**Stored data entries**
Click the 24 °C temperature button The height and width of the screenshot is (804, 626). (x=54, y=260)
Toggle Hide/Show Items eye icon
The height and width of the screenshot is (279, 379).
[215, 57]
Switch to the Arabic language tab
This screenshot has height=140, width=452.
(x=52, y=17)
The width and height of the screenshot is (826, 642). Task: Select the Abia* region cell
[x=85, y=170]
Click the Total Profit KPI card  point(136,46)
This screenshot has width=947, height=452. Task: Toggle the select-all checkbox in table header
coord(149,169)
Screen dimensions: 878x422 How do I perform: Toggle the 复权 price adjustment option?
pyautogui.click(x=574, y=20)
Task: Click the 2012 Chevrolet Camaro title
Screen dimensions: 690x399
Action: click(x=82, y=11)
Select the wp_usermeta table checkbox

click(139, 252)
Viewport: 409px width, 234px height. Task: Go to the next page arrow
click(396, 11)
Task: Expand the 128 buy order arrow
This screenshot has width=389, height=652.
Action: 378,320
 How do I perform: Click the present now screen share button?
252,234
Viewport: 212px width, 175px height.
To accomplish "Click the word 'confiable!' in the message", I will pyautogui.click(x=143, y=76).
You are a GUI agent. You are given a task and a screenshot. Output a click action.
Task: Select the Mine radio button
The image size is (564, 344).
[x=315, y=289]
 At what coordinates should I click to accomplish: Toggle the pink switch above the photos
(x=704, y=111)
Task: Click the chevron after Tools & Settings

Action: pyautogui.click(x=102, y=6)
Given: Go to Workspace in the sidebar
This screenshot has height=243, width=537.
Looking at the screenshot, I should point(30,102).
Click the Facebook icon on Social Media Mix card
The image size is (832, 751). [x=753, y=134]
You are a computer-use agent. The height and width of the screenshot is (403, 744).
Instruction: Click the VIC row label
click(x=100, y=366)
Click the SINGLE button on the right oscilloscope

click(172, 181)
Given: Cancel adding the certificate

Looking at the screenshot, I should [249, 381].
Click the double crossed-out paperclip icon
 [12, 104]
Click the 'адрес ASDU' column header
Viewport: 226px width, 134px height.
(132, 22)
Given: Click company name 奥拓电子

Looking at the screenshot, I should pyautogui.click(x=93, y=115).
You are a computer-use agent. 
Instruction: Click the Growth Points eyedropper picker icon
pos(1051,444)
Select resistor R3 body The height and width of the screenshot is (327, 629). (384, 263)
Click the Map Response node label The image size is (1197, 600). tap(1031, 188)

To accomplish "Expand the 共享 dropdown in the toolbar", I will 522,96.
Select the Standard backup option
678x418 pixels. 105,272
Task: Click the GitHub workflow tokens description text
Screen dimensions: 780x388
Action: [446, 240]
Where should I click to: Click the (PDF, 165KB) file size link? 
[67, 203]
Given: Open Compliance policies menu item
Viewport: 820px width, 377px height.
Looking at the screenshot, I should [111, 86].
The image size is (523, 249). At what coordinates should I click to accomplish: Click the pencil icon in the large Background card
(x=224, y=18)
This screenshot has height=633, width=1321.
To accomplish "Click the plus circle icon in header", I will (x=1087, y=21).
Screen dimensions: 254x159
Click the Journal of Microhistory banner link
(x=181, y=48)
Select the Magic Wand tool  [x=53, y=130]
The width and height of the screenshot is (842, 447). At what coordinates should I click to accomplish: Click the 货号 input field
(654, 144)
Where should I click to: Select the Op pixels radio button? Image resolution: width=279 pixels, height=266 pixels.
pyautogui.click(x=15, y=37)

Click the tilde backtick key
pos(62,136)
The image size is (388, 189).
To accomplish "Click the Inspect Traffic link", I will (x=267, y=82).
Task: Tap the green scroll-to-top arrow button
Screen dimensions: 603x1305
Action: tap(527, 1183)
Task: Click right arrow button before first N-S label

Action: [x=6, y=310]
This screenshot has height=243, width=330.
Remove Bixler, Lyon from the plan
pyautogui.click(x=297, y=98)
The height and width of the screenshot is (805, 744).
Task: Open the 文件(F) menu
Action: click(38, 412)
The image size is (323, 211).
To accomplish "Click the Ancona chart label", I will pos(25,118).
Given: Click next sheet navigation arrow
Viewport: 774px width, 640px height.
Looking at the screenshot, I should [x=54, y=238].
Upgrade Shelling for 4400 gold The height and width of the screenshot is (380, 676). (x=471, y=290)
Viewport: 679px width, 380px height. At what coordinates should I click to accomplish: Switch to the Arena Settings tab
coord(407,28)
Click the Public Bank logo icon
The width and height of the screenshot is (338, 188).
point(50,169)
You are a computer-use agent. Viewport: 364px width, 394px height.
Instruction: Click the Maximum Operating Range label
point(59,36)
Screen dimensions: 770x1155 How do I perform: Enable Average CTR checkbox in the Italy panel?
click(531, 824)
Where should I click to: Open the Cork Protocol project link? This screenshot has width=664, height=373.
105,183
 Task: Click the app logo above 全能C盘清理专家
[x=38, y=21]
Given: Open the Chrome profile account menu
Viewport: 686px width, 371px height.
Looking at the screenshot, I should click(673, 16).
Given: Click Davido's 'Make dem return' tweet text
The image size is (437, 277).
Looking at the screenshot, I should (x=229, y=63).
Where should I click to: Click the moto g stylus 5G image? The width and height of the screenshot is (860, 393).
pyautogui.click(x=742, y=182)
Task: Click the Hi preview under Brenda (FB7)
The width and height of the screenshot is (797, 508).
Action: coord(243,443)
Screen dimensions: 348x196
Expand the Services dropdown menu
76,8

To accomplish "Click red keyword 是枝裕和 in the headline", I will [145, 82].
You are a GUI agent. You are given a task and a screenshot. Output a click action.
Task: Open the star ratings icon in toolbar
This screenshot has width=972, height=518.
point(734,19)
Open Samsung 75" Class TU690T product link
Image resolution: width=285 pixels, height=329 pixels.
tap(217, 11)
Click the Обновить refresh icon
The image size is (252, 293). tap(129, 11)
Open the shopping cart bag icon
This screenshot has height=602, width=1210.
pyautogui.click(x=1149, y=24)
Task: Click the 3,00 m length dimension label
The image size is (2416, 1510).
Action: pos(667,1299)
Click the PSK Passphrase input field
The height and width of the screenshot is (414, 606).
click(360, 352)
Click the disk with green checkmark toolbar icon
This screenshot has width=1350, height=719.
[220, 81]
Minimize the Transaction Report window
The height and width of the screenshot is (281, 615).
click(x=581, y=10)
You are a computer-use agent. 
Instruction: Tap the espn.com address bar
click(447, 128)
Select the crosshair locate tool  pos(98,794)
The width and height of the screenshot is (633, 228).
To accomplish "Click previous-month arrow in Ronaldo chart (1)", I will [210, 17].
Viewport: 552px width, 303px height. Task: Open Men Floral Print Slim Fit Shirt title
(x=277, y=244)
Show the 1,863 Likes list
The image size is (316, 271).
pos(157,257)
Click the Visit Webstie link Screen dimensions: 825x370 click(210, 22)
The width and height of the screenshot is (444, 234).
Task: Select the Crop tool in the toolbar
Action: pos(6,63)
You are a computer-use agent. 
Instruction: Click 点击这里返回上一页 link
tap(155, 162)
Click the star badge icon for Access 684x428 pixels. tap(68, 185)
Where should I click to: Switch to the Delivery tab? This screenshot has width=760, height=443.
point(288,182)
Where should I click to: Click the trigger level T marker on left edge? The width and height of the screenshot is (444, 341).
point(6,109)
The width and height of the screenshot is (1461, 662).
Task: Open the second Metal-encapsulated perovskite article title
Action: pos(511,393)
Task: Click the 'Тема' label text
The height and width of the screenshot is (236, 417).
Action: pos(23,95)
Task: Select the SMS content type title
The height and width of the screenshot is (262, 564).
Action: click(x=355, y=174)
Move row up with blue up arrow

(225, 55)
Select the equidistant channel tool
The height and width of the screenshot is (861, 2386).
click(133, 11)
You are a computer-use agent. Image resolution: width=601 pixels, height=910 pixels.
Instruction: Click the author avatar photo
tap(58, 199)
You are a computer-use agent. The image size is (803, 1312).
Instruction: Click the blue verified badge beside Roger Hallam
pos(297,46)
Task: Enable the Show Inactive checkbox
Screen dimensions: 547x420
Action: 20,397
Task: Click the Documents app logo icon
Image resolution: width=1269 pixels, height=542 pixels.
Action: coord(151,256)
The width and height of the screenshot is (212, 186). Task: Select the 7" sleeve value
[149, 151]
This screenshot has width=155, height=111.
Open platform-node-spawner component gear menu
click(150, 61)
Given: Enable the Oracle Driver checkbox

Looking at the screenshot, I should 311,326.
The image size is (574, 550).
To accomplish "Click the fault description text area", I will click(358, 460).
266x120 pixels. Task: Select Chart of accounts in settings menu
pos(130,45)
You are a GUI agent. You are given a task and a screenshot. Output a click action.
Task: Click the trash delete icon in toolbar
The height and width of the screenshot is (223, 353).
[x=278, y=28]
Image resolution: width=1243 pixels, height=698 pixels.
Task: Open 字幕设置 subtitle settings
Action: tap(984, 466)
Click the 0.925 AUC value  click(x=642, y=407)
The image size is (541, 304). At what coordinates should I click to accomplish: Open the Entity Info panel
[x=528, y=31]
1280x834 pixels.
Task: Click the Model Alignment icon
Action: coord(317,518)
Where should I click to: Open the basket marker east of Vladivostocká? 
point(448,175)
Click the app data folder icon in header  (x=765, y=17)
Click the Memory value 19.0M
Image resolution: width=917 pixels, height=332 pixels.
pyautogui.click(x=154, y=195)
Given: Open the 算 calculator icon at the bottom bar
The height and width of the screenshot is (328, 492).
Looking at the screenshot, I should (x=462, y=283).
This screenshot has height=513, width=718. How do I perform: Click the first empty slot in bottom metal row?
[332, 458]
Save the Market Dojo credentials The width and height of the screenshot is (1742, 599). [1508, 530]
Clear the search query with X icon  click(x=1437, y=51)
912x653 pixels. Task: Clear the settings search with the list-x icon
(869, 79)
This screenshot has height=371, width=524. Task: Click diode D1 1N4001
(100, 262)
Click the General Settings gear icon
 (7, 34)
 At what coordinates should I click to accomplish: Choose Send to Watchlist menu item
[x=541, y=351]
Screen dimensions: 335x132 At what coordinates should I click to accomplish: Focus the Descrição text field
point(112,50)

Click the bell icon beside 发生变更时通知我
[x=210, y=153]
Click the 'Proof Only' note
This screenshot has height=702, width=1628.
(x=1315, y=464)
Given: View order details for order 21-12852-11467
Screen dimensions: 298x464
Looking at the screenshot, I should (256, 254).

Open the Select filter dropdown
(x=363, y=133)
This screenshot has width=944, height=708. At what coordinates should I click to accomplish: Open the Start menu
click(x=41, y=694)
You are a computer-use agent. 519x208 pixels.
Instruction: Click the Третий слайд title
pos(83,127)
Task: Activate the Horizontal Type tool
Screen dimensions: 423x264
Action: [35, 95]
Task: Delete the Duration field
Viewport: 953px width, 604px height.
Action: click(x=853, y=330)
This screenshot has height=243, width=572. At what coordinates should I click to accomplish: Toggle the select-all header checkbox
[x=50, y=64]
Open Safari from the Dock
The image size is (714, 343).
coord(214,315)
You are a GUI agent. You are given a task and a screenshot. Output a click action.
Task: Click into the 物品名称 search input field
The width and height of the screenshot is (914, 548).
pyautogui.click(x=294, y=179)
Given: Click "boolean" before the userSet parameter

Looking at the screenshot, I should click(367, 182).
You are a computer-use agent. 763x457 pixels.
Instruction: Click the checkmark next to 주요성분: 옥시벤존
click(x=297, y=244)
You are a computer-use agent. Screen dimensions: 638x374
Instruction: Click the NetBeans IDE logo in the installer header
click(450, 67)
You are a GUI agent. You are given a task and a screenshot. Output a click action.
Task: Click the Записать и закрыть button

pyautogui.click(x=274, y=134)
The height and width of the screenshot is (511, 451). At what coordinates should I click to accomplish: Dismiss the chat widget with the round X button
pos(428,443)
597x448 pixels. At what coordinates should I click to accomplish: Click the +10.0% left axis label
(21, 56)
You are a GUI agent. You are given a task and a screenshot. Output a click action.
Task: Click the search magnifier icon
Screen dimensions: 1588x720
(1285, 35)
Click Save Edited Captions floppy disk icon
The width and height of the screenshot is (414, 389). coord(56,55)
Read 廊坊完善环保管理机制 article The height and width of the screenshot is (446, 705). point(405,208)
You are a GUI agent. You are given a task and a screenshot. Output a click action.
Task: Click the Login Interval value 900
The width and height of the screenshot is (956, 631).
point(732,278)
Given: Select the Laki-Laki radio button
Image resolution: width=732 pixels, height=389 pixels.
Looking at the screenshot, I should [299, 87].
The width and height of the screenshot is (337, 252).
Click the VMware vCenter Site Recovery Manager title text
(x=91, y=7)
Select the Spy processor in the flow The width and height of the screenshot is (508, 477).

**Exercise aim**
Once you reach the line with "Where should I click to: Switch" in the data above, copy it and every line after it exactly, up to and including the line with "You are a computer-use agent. Image".

**Solution for this exercise**
Where should I click to: Switch to the Delivery tab? This screenshot has width=760, height=443.
point(288,182)
Where should I click to: Click the trigger level T marker on left edge? The width and height of the screenshot is (444, 341).
point(6,109)
The width and height of the screenshot is (1461, 662).
Task: Open the second Metal-encapsulated perovskite article title
Action: pos(511,393)
Task: Click the 'Тема' label text
The height and width of the screenshot is (236, 417).
Action: pos(23,95)
Task: Select the SMS content type title
The height and width of the screenshot is (262, 564).
Action: click(x=355, y=174)
Move row up with blue up arrow

(225, 55)
Select the equidistant channel tool
The height and width of the screenshot is (861, 2386).
click(133, 11)
You are a computer-use agent. Image resolution: width=601 pixels, height=910 pixels.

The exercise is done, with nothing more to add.